Answer to Question 1
Many victims and witnesses are reluctant to become involved in the criminal justice process. More than half of all major crimes are never reported to the police; even when they are reported, not all victims wish to prosecute. Particularly in low-income, high-crime neighborhoods of the nation's largest cities, victims and witnesses may fail to cooperate with the police. Scholars refer to this lack of cooperation as legal cynicism. Youths in a high crime neighborhood are negatively disposed toward police and this is grounded in the lived experience of negative encounters with law enforcement (Carr, Napoliatano, and Keating, 2007). Overall legal cynicism refers to a cultural orientation in which law and the courts are viewed as illegitimate, unresponsive, and ill equipped to ensure public safety (Kirk and Matsuda, 2011).
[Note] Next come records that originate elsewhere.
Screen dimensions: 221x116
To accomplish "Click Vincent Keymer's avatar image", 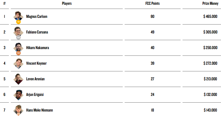I will (x=18, y=63).
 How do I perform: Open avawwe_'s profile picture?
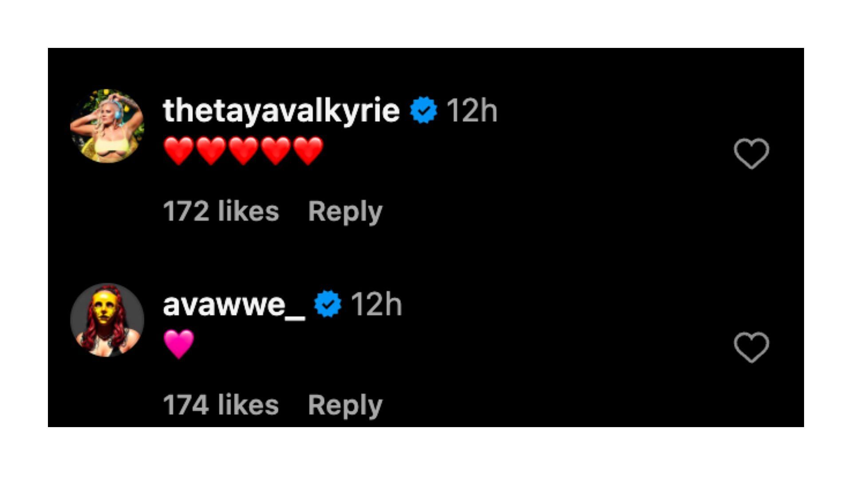107,320
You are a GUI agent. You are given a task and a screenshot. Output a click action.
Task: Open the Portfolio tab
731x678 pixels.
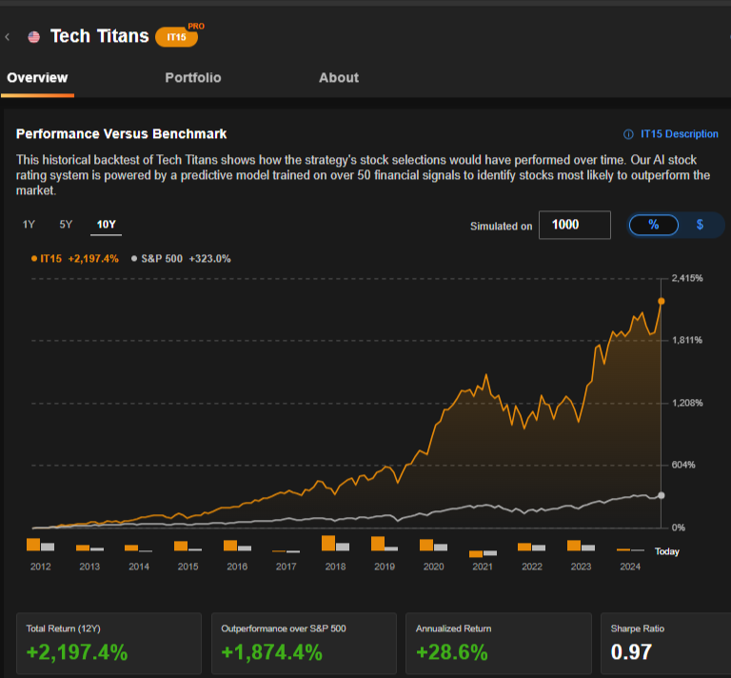(192, 78)
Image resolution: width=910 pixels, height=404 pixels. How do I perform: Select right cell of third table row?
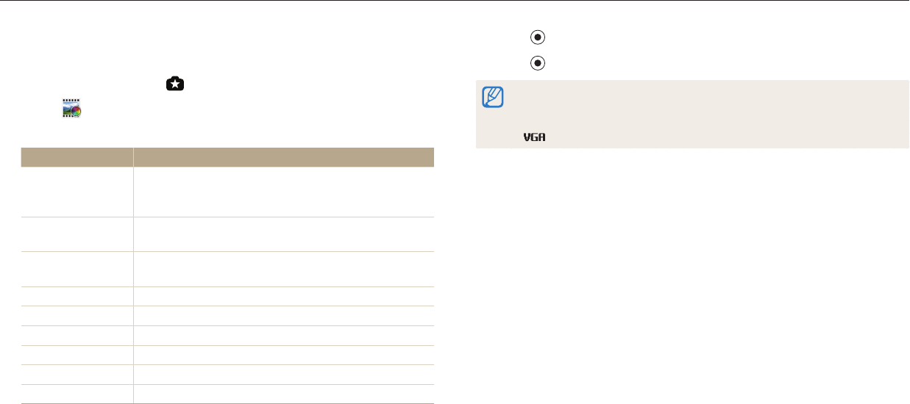pyautogui.click(x=283, y=269)
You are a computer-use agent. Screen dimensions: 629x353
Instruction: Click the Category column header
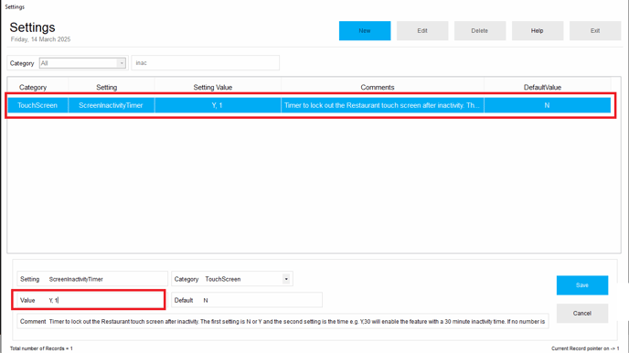click(33, 88)
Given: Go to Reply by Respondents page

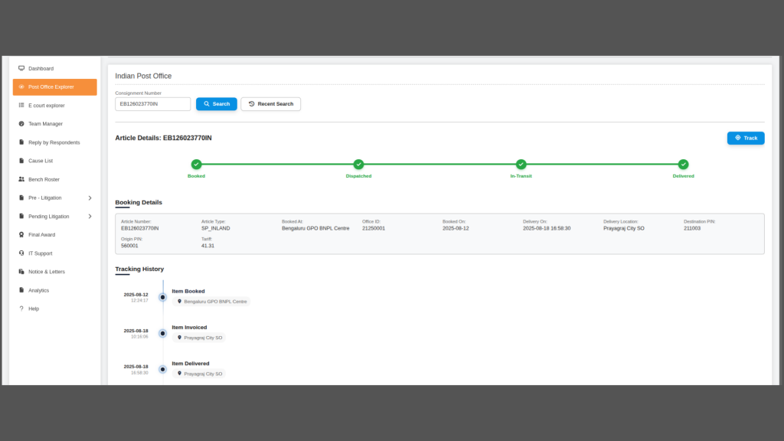Looking at the screenshot, I should click(x=54, y=142).
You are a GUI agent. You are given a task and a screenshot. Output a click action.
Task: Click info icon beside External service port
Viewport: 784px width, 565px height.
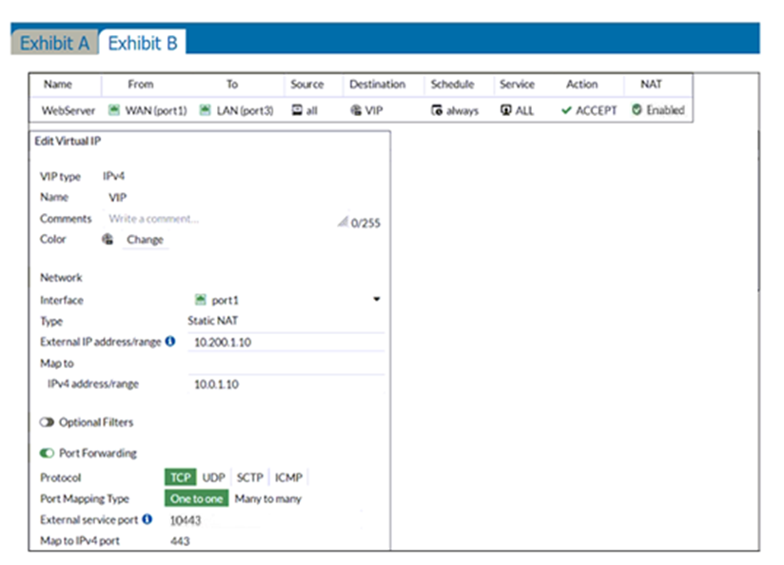pos(147,519)
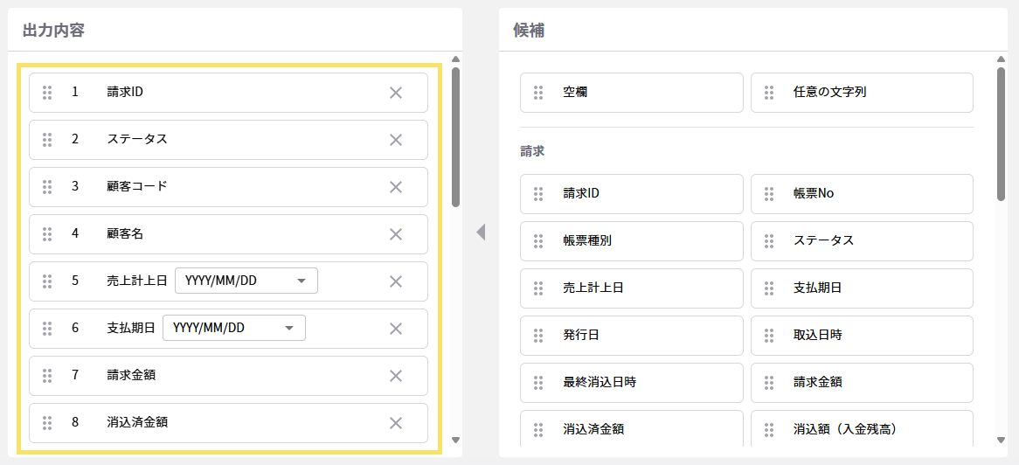Click 消込額（入金残高） candidate item
1019x465 pixels.
pyautogui.click(x=861, y=429)
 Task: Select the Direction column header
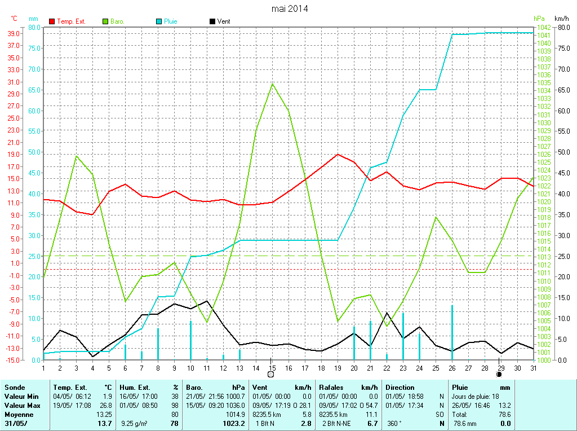400,388
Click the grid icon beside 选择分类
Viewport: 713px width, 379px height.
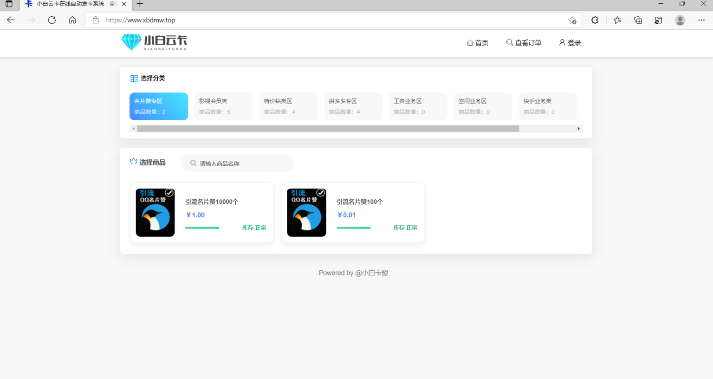[x=133, y=78]
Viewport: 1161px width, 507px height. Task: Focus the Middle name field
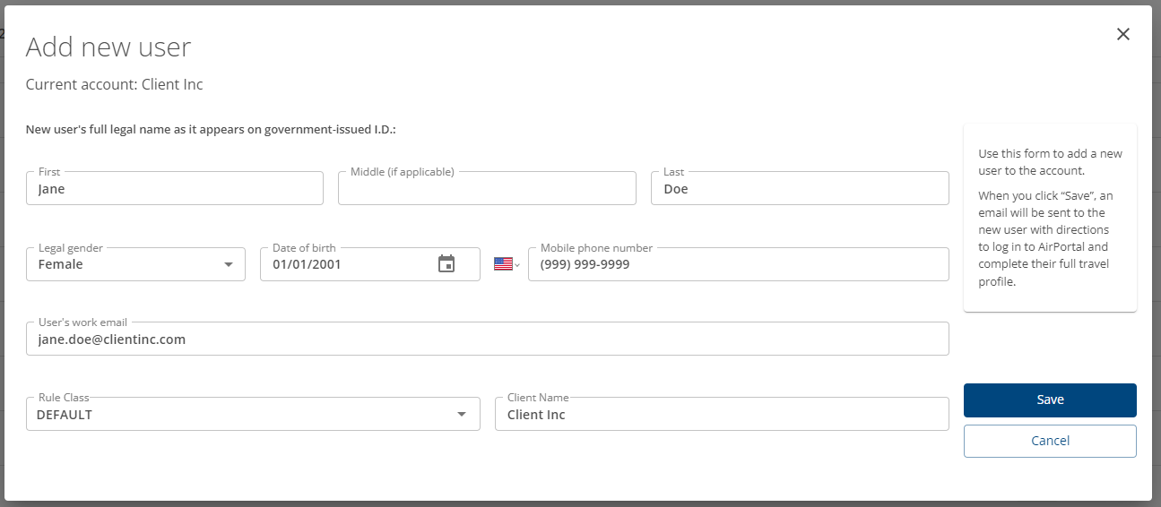point(487,188)
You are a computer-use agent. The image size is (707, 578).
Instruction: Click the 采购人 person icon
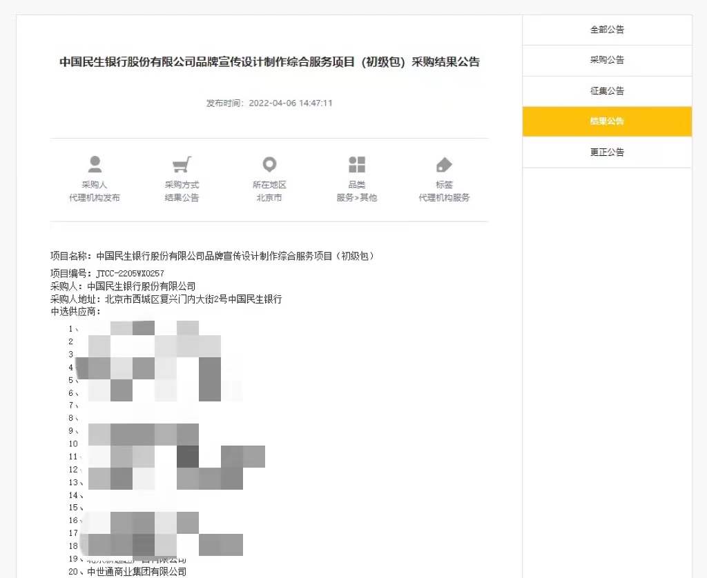[95, 163]
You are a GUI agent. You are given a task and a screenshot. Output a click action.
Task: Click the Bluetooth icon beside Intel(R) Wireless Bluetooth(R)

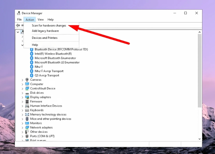point(32,54)
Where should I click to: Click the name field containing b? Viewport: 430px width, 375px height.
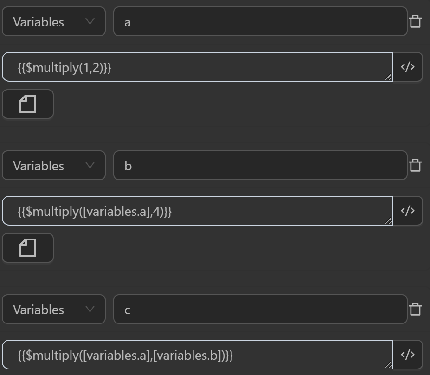[260, 166]
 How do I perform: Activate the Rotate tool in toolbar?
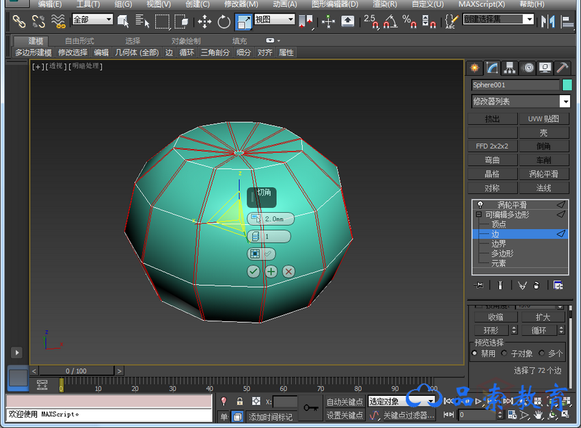pyautogui.click(x=224, y=21)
Some specific witness-related problems include giving the police incorrect addresses, failing to show up in court, and offering testimony that is confused, garbled, or contradicted by other facts. Not all uncooperative behavior can be blamed on victims and witnesses, however; the court process can be equally at fault. In Washington, D.C., a study focusing on what it called noncooperative witnesses reported that 41 percent were never told that they should contact the prosecutor; 62 percent were never notified of court appearances; and 43 percent stated that the police, prosecutor, and judge all failed to explain the witnesses' rights and duties. Other reports have found that the longer the case is delayed, the more likely it is that witnesses will not appear when summoned (Cannavale and Falcon, 1976).
Answer to Question 2
Research has found that females were handled more punitively than males at almost every stage of the juvenile justice system:
Female delinquents were substantially more likely to have been detained for status offenses before final juvenile court disposition or afterward.
Not only did females represent a higher percentage of juvenile court cases, but they also represented an increasing percentage of cases that were petitioned for formal processing and ultimately adjudicated.
Females were much more likely than boys to receive the harshest sanction available in a juvenile courtnamely, commitment to a juvenile prisonfor status offenses and even for technical violations of probation.
Females were committed to a correctional facility at much younger ages than those of males.
Females have achieved parity with males concerning the length of time served in confinement for delinquent conduct; females and males exhibit similar cumulative percentages for each sentence length.